Santiago in 1991 was not as developed as it is now; or as I heard it was developed even 10 years ago for that matter.  But it was a city that was bustling with business and construction back then as it re-entered into full-fledged democracy.

I lived in a nice area of town called Providencia where we had been found accommodations for our stay in an “apart-hotel” near Las Condes.  It was a good part of town for us as it had many conveniences nearby and we could walk to work (a 15 minute walk).

Traveling before Cell Phones Were Common…

In 1991, some things about living abroad were not as easy as they are today.  For instance, we had no cell phones (we had one in the office but it was one of those you installed in a car except we had it on top of a table in our conference room; our client was one of the two mobile phone companies in town).  ATMs were not in use back then there (at least those connected to the international networks) so we had to trek to el Centro to go to the local Amex office to have them withdraw money from our bank accounts back in the U.S. and then exchange it for us into local currency.  I remember the lunch hour treks downtown and all that time spent.  One forgets how convenient ATMs are since we are used to them!  Keeping up with family and friends back home meant regular mail (now we call it “snail mail” but back then there was nothing to compare it to) or $2+ per minute phone calls.

OK, Now to Food…

In Santiago, I had fantastic meals.  It has been too long and 1. memory fails and 2. places may no longer exist or be as good.  I clearly recall enjoying a restaurant called El Tallarin Gordo [good eats] in Bellavista (a bohemian type of neighborhood)  (Spanish link: http://restoranteltallaringordo.blogspot.com/2007/05/el-tallarin-gordo.html).  Another one, called Pollo al Cognac [good eats], served a dish of the same name that was fantastic (it was located in Lo Barnechea).  Finally, a more elegant one we enjoyed (on account only!) was Chez Louis.  We also used to go for drinks and lesser meals near the Calle Suecia.  I don’t recall if all the places we went for dancing and hanging out were there but Calle Suecia was at least a frequent place for happy hours.  Back then, salsa was becoming in vogue and I remember being in demand for being Caribbean and able to fake my way through a salsa song… (I really don’t dance it well at all!)

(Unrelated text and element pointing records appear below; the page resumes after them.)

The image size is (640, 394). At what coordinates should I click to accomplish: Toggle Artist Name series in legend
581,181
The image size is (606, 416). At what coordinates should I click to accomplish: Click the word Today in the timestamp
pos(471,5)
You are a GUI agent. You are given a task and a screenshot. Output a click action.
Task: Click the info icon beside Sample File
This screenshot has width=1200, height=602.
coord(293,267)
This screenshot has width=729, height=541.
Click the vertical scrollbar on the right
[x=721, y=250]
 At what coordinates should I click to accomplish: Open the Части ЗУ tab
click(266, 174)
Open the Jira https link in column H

Things We Did…  Besides Work, That Is

As far as sightseeing and the like, the downtown area had very interesting architecture.  The Cerro Santa Lucia also merited a visit.  View from the CerroWe did trek beyond to the Maipo Canyon for a picnic and good food.  Further afield, Viña del Mar was close enough to Santiago for day visits during the weekend, choosing a seaside restaurant to sit in for a few hours while enjoying the food, the people, the view, and perhaps a good book (and a glass of beer or two or three).  Also, wine country is not far from Santiago and is certainly an enjoyable activity (at least for me!).  Unfortunately, back then I was too young and not too savvy about my wine tastes.  There were also a nice beach we liked south of Valparaíso, called Algarrobos, except that the water was FRIGID.  Finally, skiing is only 2 hours away from the city.  I arrived in Chile just as the ski slopes closed but still got to visit Portillo which had an excellent setting up in the Andes.

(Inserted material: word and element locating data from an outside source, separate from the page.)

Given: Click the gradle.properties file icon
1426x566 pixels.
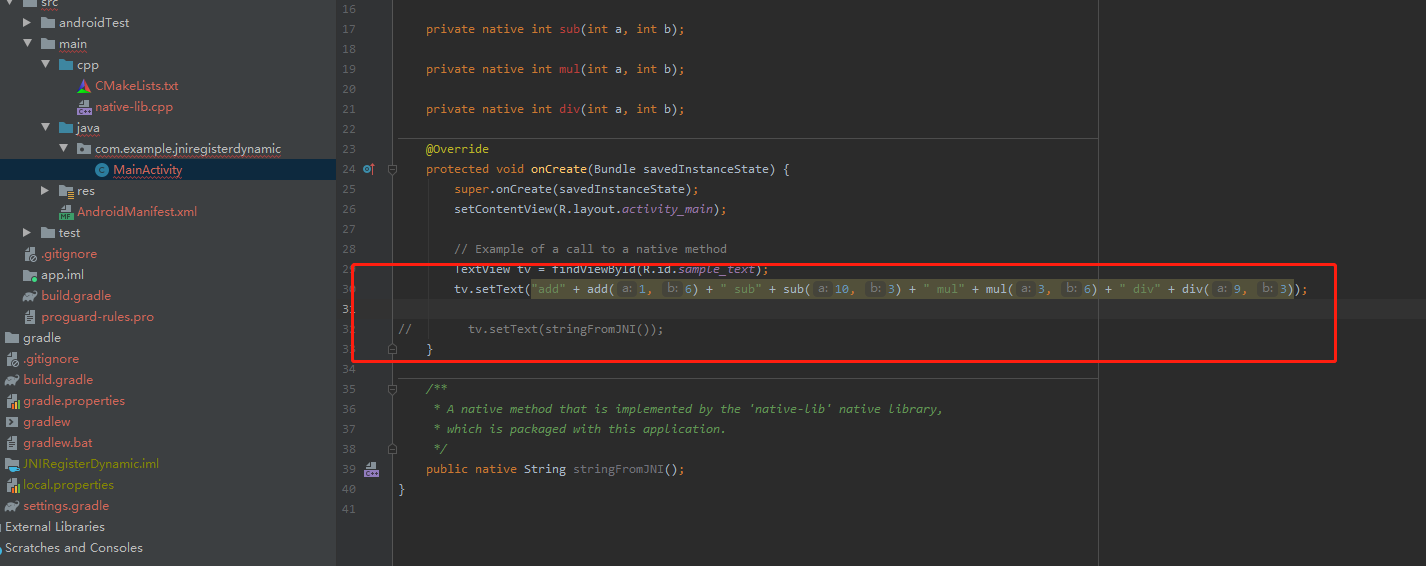Looking at the screenshot, I should (x=12, y=401).
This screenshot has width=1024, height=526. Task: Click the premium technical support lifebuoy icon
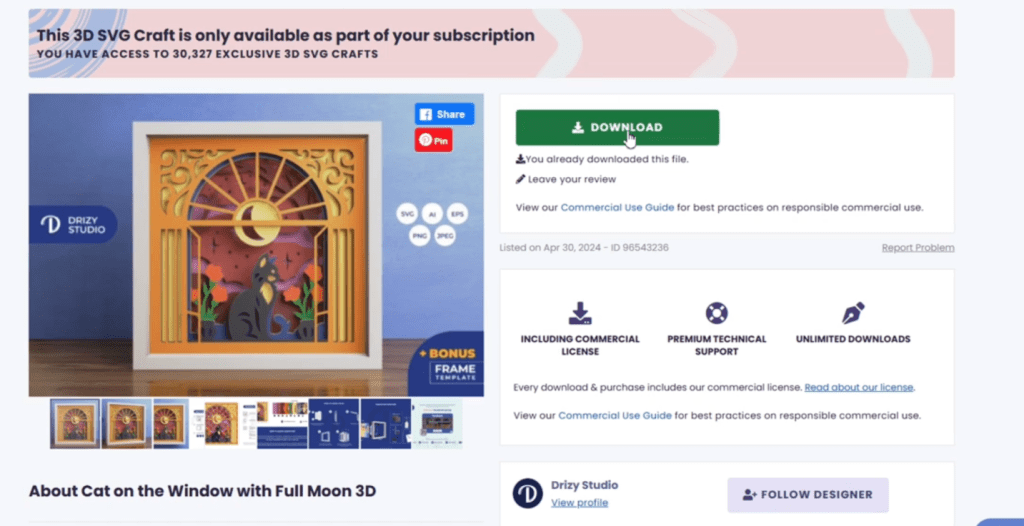click(716, 313)
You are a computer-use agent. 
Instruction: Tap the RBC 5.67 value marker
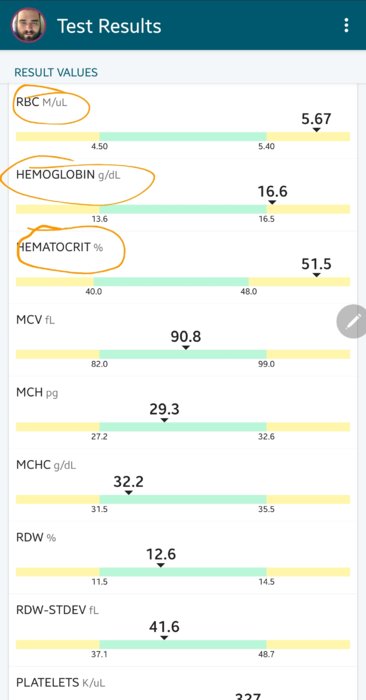point(316,121)
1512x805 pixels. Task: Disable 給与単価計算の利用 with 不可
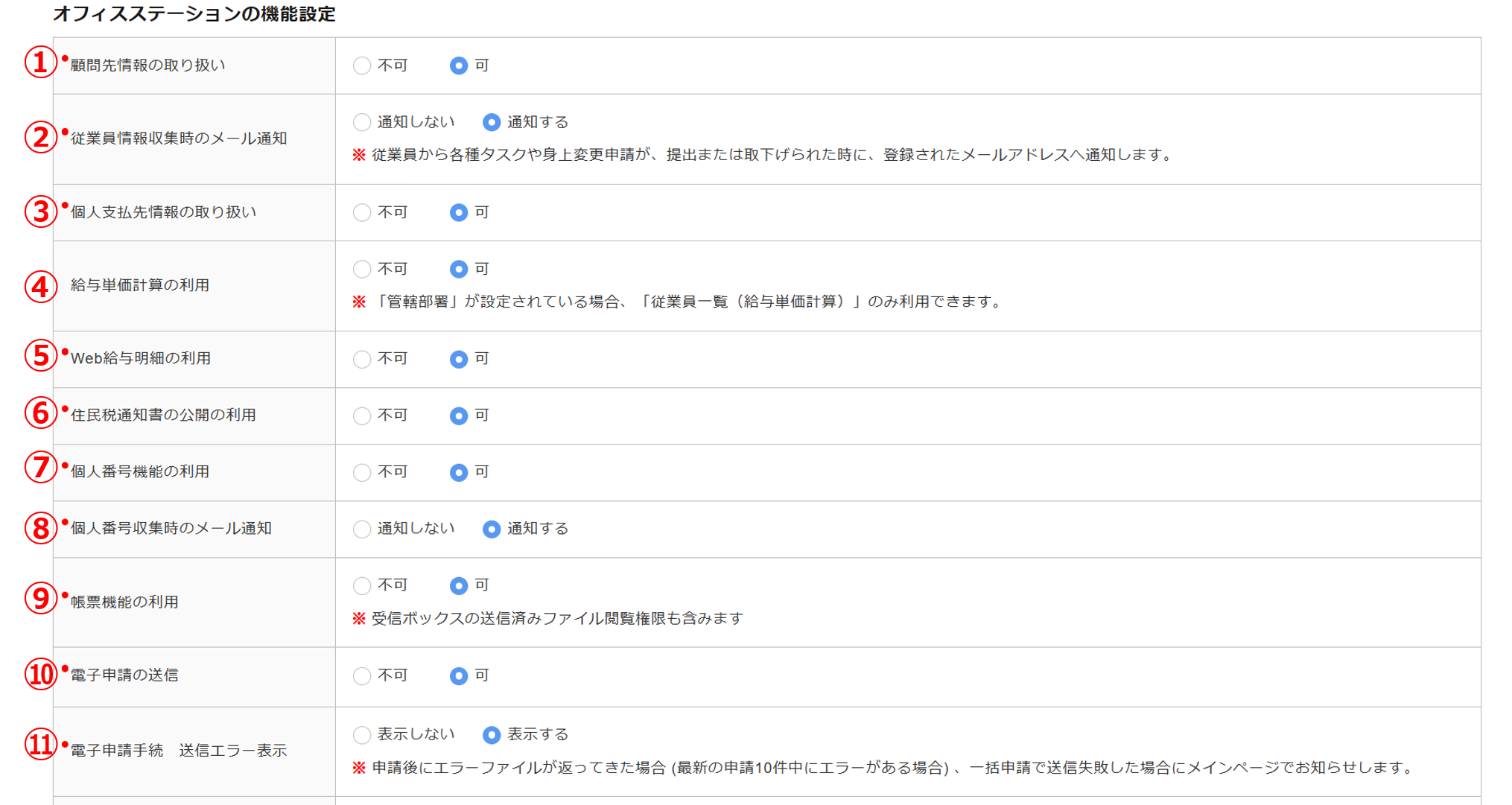point(362,269)
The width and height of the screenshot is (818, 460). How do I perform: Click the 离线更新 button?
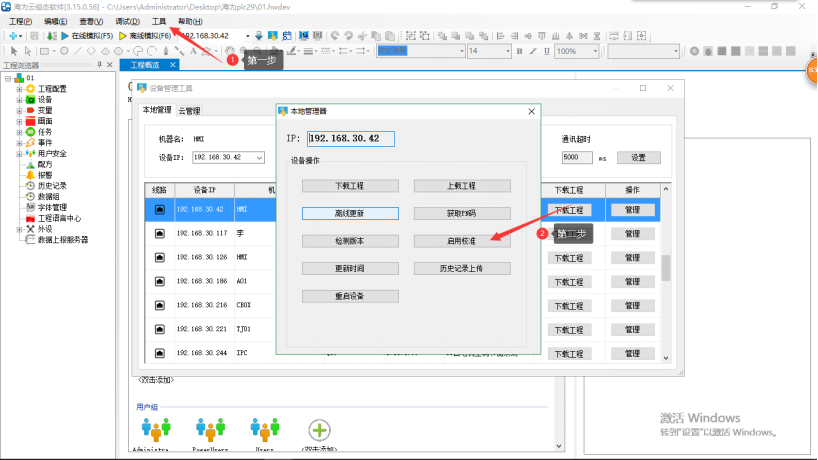pyautogui.click(x=350, y=213)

Being that we were residents for 3 months (I was there with another colleague from the US and a few Argentinians colleagues), we also took to more routine activities like playing racquetball at the local, public “clubs” where you paid a nominal fee for a booked court; or mountain biking in nearby parks.

I would not call Santiago a place one goes for tourism as a destination like Paris, London, etc. (though it can be part of a bigger trip and is, certainly, a great starting point for exploring the wonderful country that is Chile) but it is one of those places where I would enjoying living in again.

Anyone out there have ideas on what is more current in Santiago than my comments dating from 1991?